Peanuts are harder to insure under the standard program because they are not traded on the Chicago Mercantile Exchange and thus more exposed to price swings.
Chambliss said the Senate bill's target price is set below what peanuts have sold for the past few years.
"That is a safety net for farmers," he said. "That's the way it ought to be."
The Senate proposes light modifications to the food stamp program that would not hit Georgia's 1.9 million recipients, but the House version would eliminate a practice that automatically gives food stamps to people who qualify for other forms of assistance.

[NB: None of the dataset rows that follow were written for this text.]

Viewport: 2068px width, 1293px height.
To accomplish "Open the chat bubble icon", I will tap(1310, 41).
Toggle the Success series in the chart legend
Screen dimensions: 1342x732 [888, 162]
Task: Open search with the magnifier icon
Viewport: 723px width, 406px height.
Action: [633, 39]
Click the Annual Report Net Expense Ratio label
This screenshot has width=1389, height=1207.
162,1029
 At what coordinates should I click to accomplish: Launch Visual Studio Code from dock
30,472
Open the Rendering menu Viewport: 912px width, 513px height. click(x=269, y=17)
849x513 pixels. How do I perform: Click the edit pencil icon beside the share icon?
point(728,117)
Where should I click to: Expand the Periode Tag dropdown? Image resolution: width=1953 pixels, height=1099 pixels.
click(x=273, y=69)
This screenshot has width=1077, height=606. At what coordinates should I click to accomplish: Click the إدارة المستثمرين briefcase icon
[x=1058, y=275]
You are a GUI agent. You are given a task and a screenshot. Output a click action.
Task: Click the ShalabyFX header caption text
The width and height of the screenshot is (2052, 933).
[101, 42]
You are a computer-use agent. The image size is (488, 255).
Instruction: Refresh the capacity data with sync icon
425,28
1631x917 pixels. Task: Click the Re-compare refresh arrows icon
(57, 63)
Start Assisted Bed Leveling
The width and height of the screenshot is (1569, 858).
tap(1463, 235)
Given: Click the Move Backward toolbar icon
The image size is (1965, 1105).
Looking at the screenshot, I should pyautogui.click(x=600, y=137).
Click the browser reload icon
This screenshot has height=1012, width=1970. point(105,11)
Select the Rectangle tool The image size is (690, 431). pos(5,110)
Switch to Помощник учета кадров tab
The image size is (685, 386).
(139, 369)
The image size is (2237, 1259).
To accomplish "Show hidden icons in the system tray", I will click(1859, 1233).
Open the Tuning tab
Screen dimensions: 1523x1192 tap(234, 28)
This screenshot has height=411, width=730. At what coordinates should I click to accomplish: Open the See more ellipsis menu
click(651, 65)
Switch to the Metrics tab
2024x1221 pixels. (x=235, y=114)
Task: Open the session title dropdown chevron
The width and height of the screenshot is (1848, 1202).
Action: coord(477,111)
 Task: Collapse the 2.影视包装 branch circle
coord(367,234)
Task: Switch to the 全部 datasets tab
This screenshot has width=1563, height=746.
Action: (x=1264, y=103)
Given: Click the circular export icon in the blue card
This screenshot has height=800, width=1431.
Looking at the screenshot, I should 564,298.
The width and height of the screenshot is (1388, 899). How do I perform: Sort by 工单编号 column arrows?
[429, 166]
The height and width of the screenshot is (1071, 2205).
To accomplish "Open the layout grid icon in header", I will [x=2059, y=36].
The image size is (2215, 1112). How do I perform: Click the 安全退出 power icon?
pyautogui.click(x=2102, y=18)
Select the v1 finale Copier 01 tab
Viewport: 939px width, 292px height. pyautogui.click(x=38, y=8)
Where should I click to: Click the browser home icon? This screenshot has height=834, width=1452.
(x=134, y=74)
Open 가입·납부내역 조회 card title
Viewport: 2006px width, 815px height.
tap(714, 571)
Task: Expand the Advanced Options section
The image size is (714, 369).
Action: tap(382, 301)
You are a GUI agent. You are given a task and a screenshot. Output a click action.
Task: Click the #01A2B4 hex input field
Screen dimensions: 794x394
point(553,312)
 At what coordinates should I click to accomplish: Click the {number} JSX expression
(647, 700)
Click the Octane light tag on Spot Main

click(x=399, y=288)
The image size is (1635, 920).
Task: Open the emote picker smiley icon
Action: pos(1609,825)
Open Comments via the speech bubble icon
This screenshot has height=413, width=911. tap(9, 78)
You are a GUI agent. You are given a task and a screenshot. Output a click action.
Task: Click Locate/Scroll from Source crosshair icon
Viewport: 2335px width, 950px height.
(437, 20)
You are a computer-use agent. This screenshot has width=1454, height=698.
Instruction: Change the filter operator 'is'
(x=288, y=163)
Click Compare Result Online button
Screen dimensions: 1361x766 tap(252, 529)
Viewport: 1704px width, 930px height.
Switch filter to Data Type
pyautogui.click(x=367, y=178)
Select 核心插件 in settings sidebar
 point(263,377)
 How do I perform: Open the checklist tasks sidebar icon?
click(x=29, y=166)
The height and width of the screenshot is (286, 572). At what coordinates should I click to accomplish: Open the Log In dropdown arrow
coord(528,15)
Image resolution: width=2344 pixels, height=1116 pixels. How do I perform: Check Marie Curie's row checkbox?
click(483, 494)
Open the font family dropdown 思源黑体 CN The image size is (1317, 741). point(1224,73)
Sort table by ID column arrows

Officials at Georgia's Department of Human Services could not say for sure how many people would be affected. Spokeswoman Ravae Graham said it was "probably a small amount."
Nationwide, the nonpartisan Congressional Budget Office estimates 1.8 million people would lose benefits.
The food stamp program has grown considerably in recent years during the economic downturn. Nationwide, there are now more than 47 million people receiving food stamps, also known as the Supplemental Nutrition Assistance Program, but the number is expected to decline as the economy improves.
Atlanta Democratic U.S. Rep. David Scott said he is distressed that House Republicans want to "cut food stamps as much as possible because they've got a misconception of it . It's not illegal immigrants getting food stamps. It's not a guy with a do rag on his head trading food stamps for a lap dance or a bottle of liquor. It's not that."
Scott said most food stamps go to women with children, and veterans are increasingly relying on them.
Information from: The Atlanta Journal-Constitution.